Le motivazioni della sentenza: perché la sicurezza notturna non è un semplice portierato
Nelle motivazioni della sentenza sul tema della licenza prefettizia per vigilanza privata, i giudici di legittimità hanno spiegato che la tutela dei beni in orario notturno o di chiusura al pubblico spetta esclusivamente alle guardie giurate autorizzate. Questo principio si applica anche se gli operatori sono disarmati e privi di ricetrasmittenti. Il controllo amministrativo del Prefetto serve a garantire che chi vigila non interferisca negativamente con le funzioni delle forze dell’ordine e non metta a rischio la sicurezza pubblica. La sorveglianza notturna degli stand commerciali, svolta in forma organizzata e professionale, rientra pienamente in questo ambito sensibile e non può essere lasciata al libero mercato senza controlli preventivi dello Stato.

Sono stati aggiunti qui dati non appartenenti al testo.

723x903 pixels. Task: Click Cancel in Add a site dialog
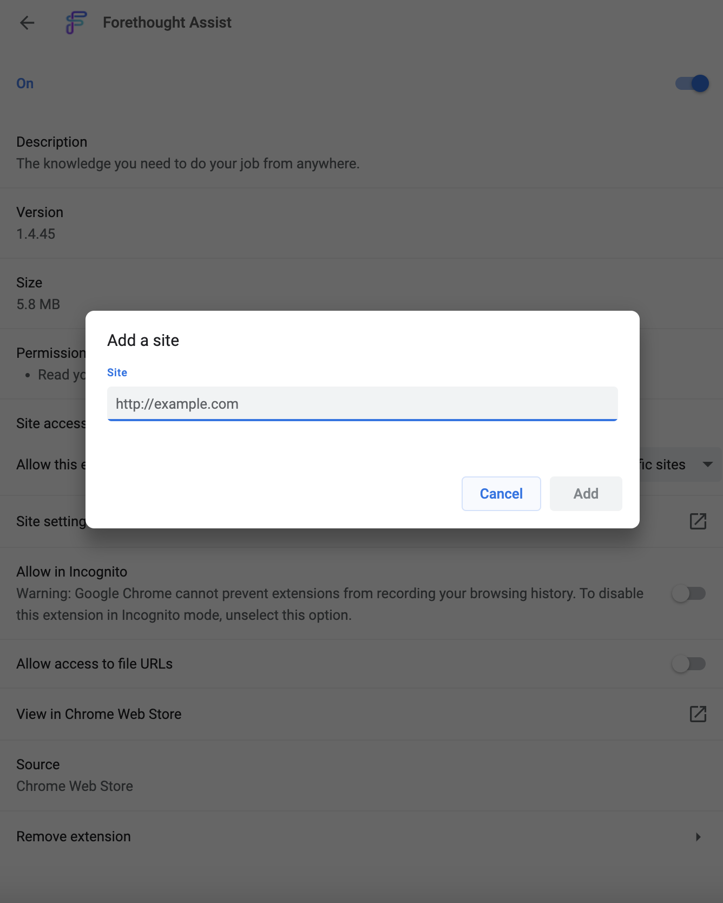coord(501,494)
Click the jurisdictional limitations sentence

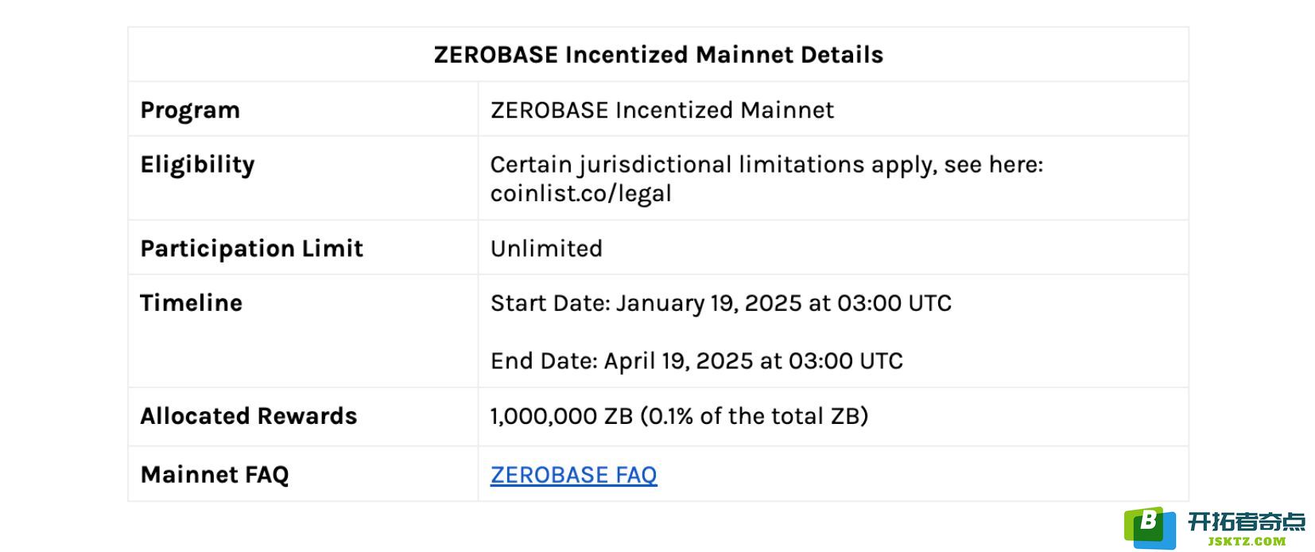click(766, 165)
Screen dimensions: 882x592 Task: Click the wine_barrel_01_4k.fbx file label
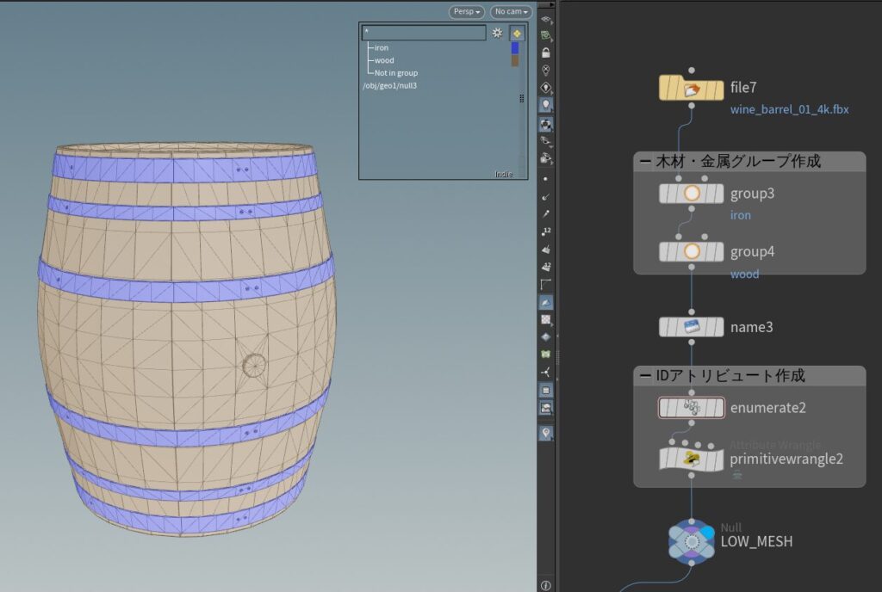(789, 109)
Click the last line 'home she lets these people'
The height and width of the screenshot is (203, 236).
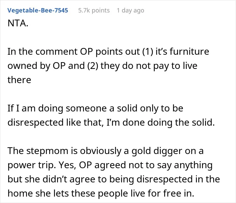[x=101, y=193]
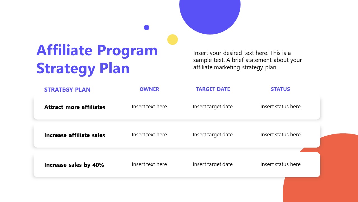Select the small yellow circle shape
Image resolution: width=358 pixels, height=202 pixels.
point(173,40)
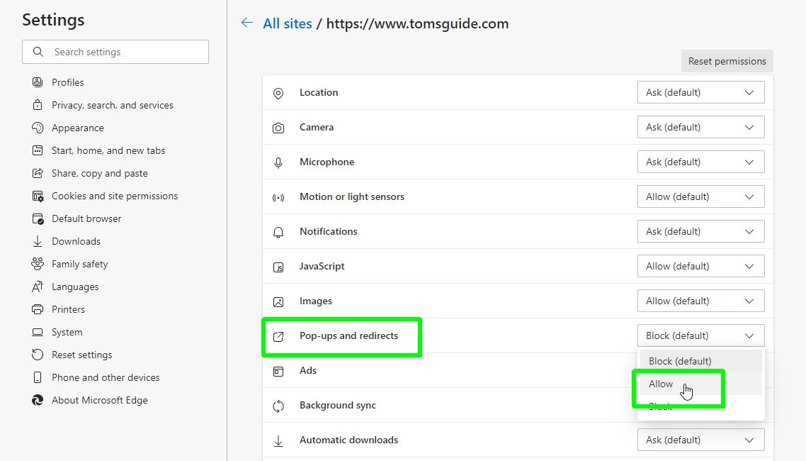Expand the Notifications Ask dropdown
806x461 pixels.
click(700, 231)
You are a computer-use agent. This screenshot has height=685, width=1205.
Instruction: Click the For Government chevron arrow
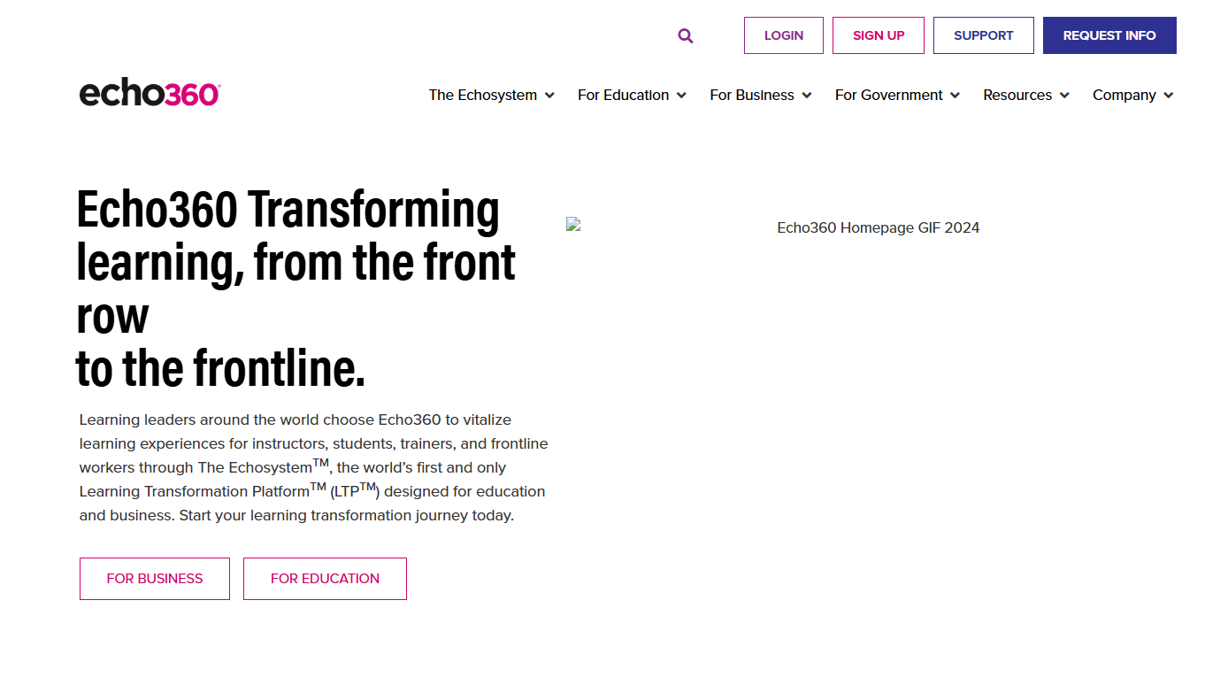click(956, 96)
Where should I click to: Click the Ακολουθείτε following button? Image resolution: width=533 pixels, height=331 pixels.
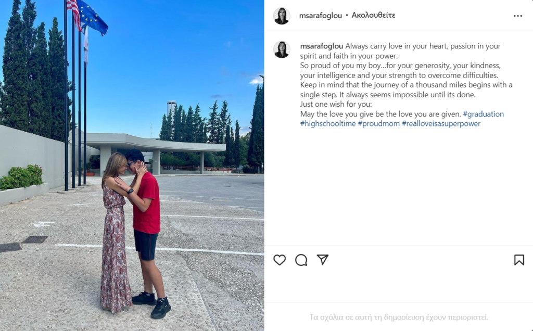[x=373, y=15]
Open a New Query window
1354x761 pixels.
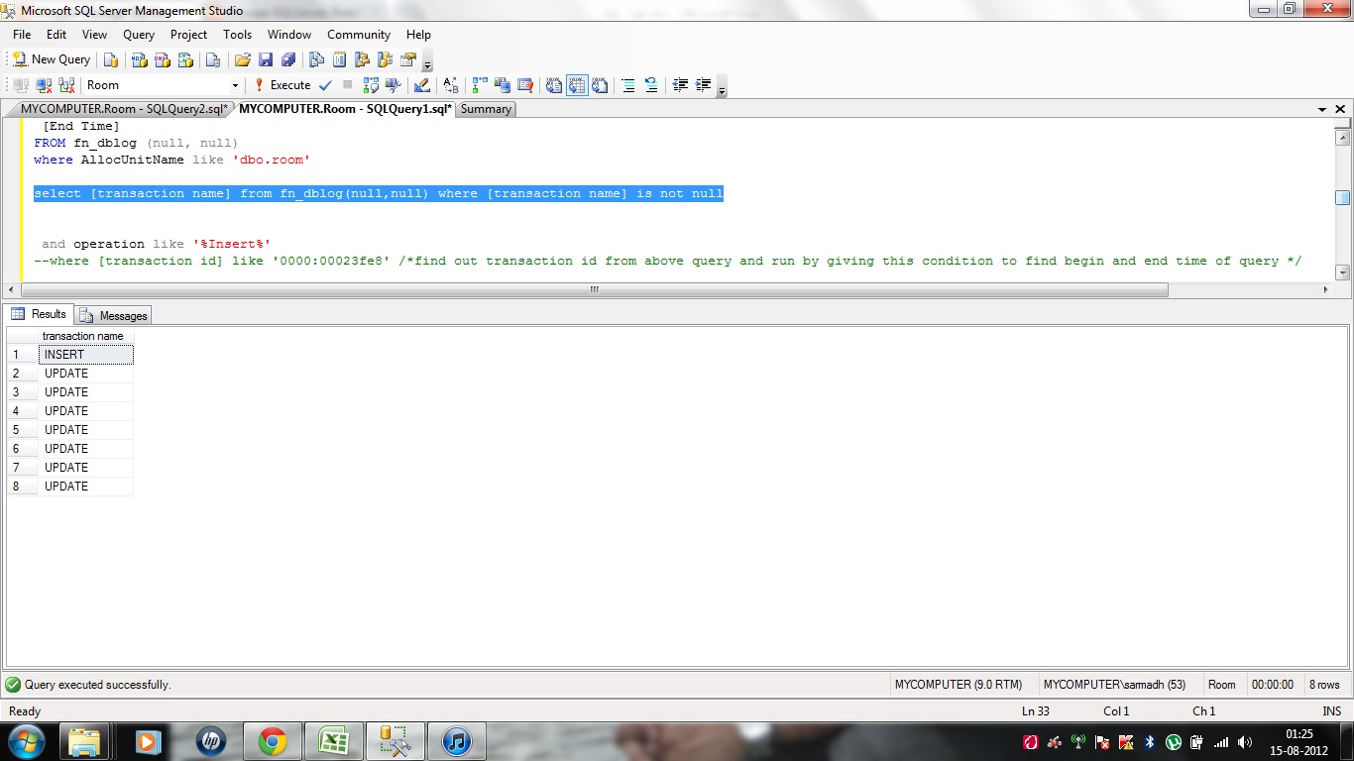(50, 58)
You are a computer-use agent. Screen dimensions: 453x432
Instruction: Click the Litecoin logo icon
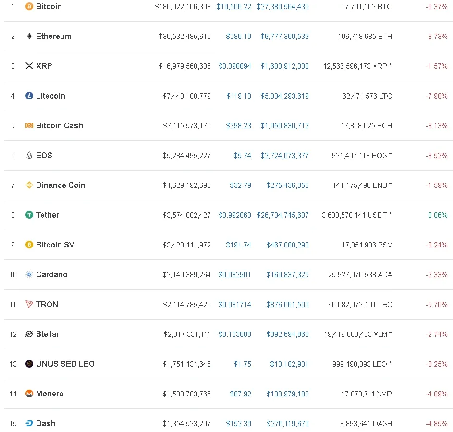point(29,96)
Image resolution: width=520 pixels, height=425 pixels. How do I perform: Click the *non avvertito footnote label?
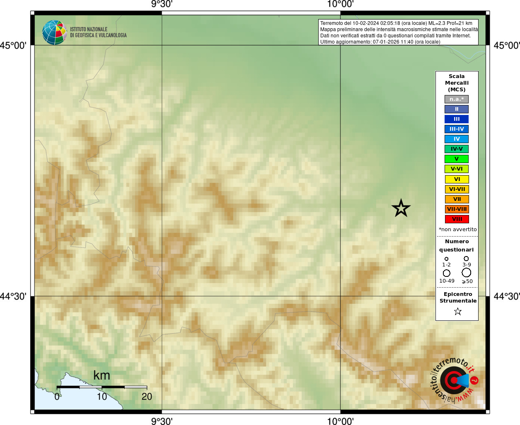click(x=457, y=230)
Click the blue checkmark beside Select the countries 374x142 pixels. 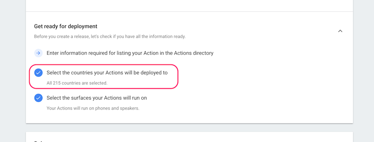tap(38, 73)
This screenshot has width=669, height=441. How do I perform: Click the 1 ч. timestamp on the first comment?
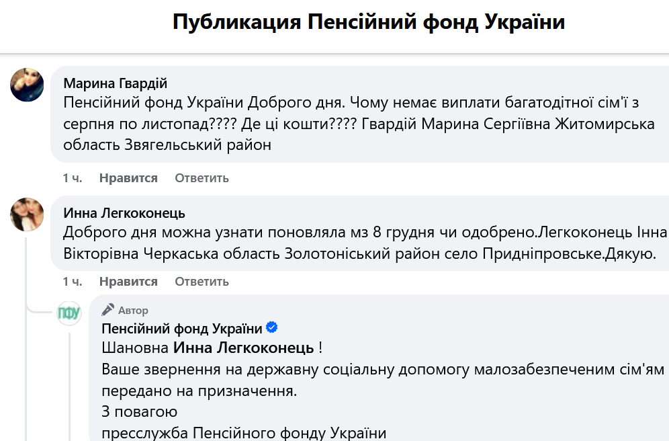tap(72, 178)

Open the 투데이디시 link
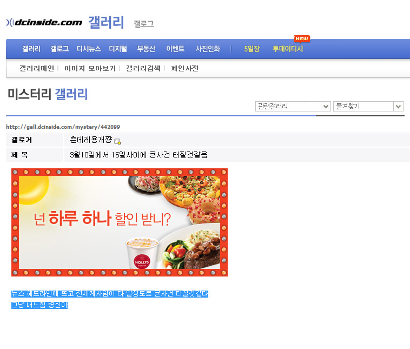[x=288, y=49]
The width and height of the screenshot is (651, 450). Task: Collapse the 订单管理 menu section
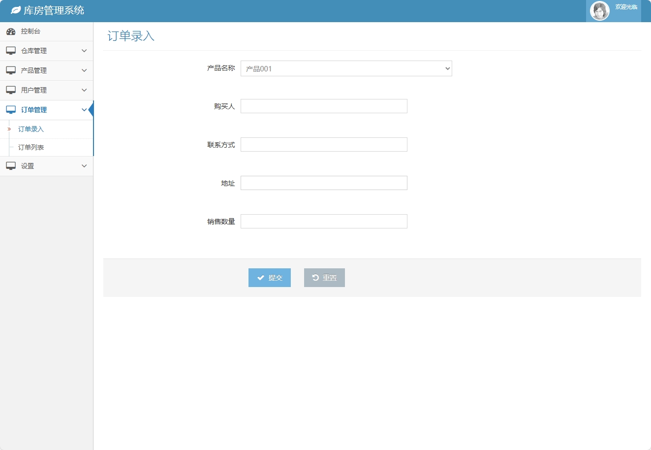84,109
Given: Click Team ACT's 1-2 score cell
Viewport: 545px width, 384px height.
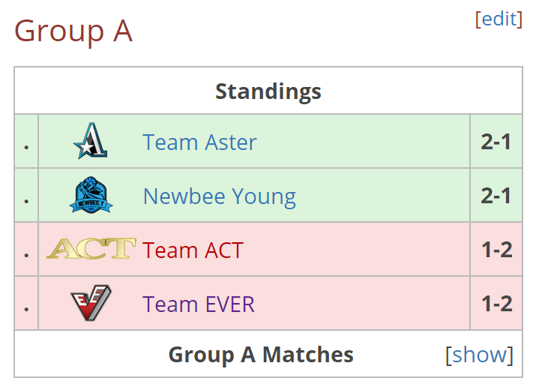Looking at the screenshot, I should tap(496, 250).
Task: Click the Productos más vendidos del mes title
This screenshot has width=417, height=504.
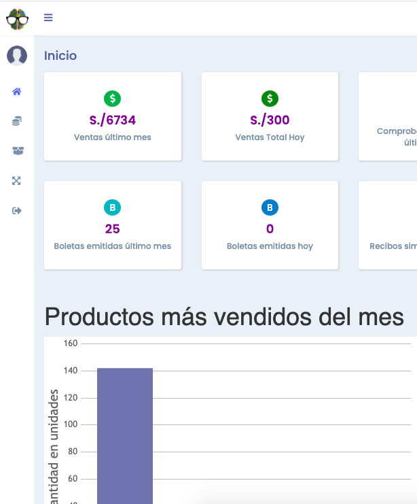Action: pos(224,317)
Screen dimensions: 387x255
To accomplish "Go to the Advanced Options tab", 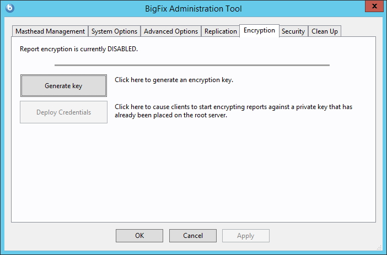I will point(170,31).
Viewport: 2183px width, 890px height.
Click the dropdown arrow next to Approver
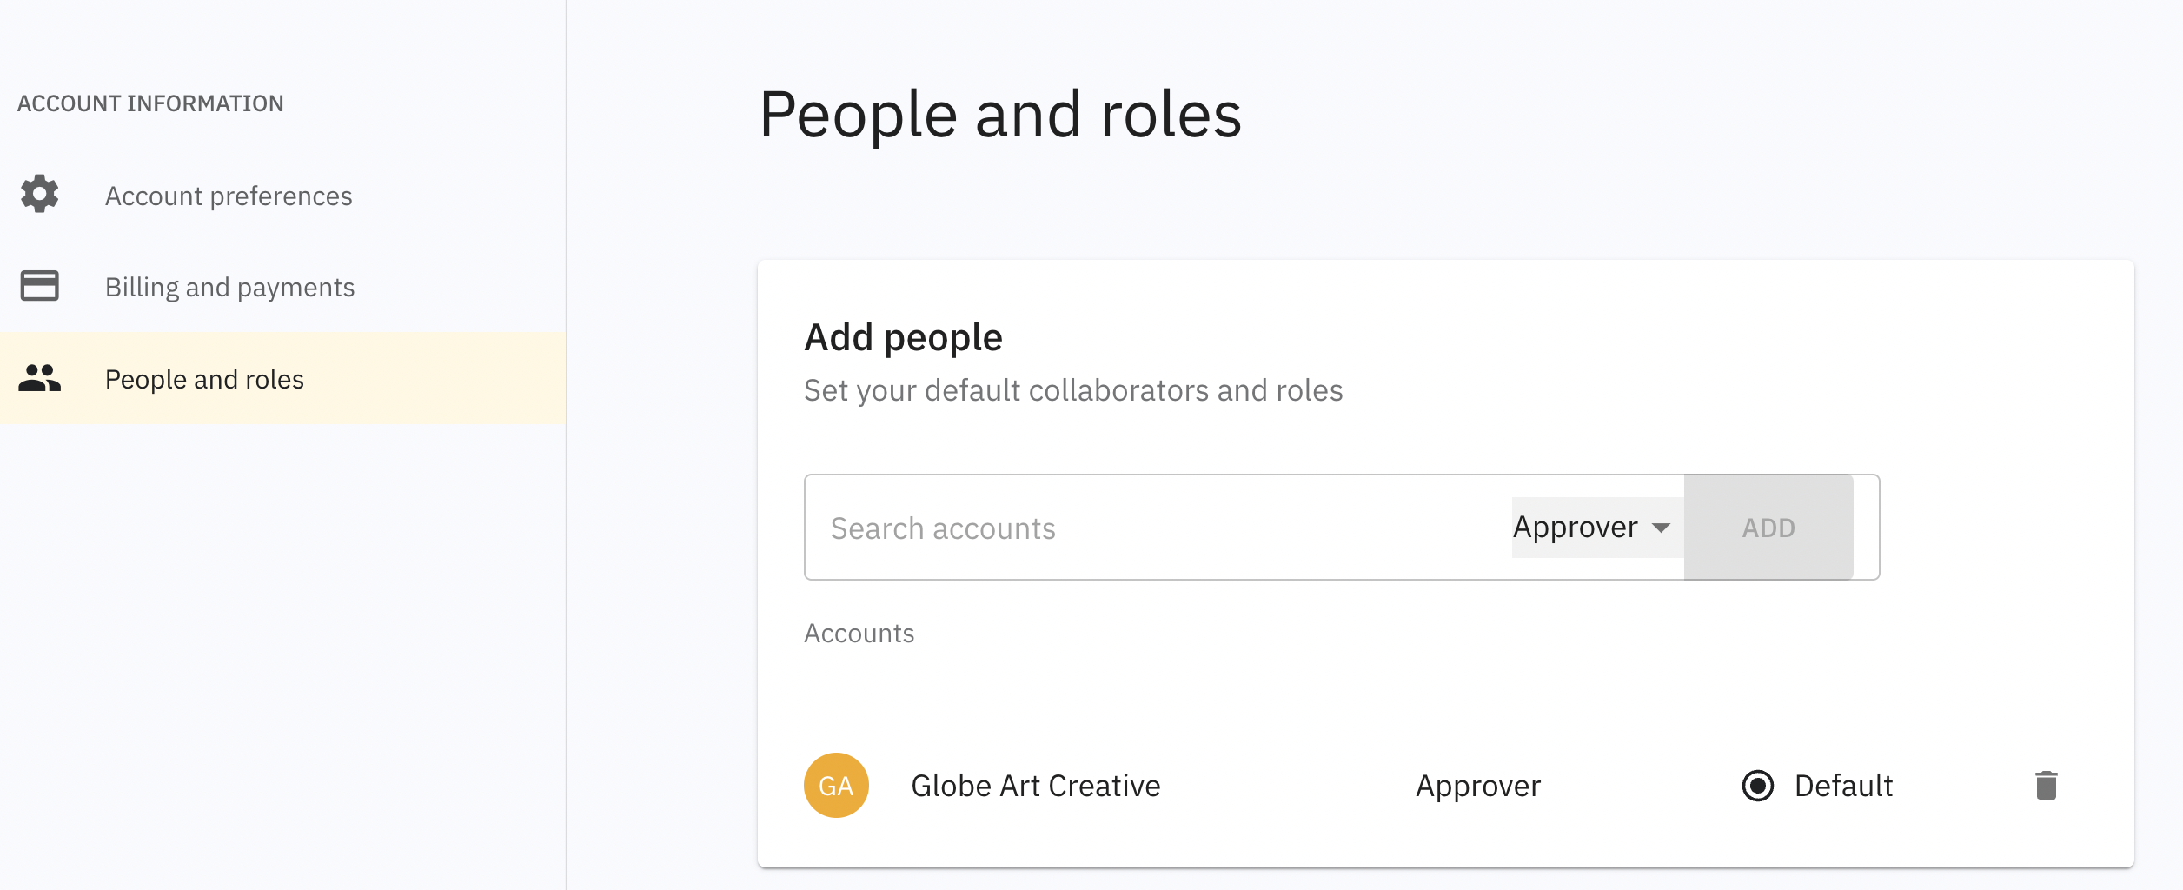coord(1663,527)
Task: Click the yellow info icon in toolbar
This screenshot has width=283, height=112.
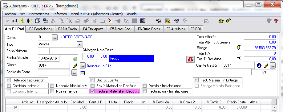Action: [22, 21]
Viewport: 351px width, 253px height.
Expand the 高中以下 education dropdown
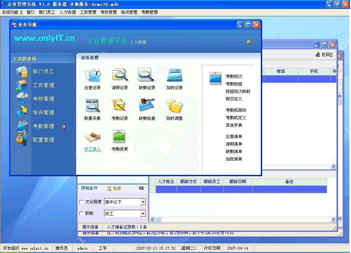click(143, 202)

Le conclusioni: le conseguenze per chi opera senza autorizzazione
Le conclusioni sul caso della licenza prefettizia per vigilanza privata confermano la linea dura della giurisprudenza contro l’abusivismo nel settore della sicurezza. La Suprema Corte ha dichiarato inammissibile il ricorso del rappresentante legale, confermando la sussistenza del reato. Oltre a subire le conseguenze penali della condotta, il ricorrente è stato condannato al pagamento delle spese processuali e al versamento di tremila euro alla cassa delle ammende. Questa decisione lancia un messaggio chiaro a tutte le imprese del settore: offrire servizi di pattugliamento e custodia senza le necessarie autorizzazioni prefettizie costituisce un illecito penale che i giudici non sono disposti a tollerare, a prescindere dalle modalità concrete con cui il servizio viene svolto.
Qual è la differenza principale tra portierato e vigilanza privata?
Il portierato consiste nella custodia statica di un immobile da parte di un soggetto che ha un rapporto diretto con l’amministrazione dello stabile. La vigilanza privata comporta invece il pattugliamento attivo e la protezione di beni per conto terzi in forma imprenditoriale.
È necessaria la licenza del Prefetto per la vigilanza non armata?
Sì, qualunque attività imprenditoriale di vigilanza e custodia di beni per conto terzi richiede la licenza prefettizia, indipendentemente dal fatto che gli operatori usino armi o strumenti di comunicazione.
Cosa rischia chi offre servizi di sicurezza senza la dovuta autorizzazione?
Svolgere attività di vigilanza privata senza la licenza prefettizia costituisce un reato penale, punito con sanzioni pecuniarie e la possibile condanna per violazione del Testo Unico delle Leggi di Pubblica Sicurezza.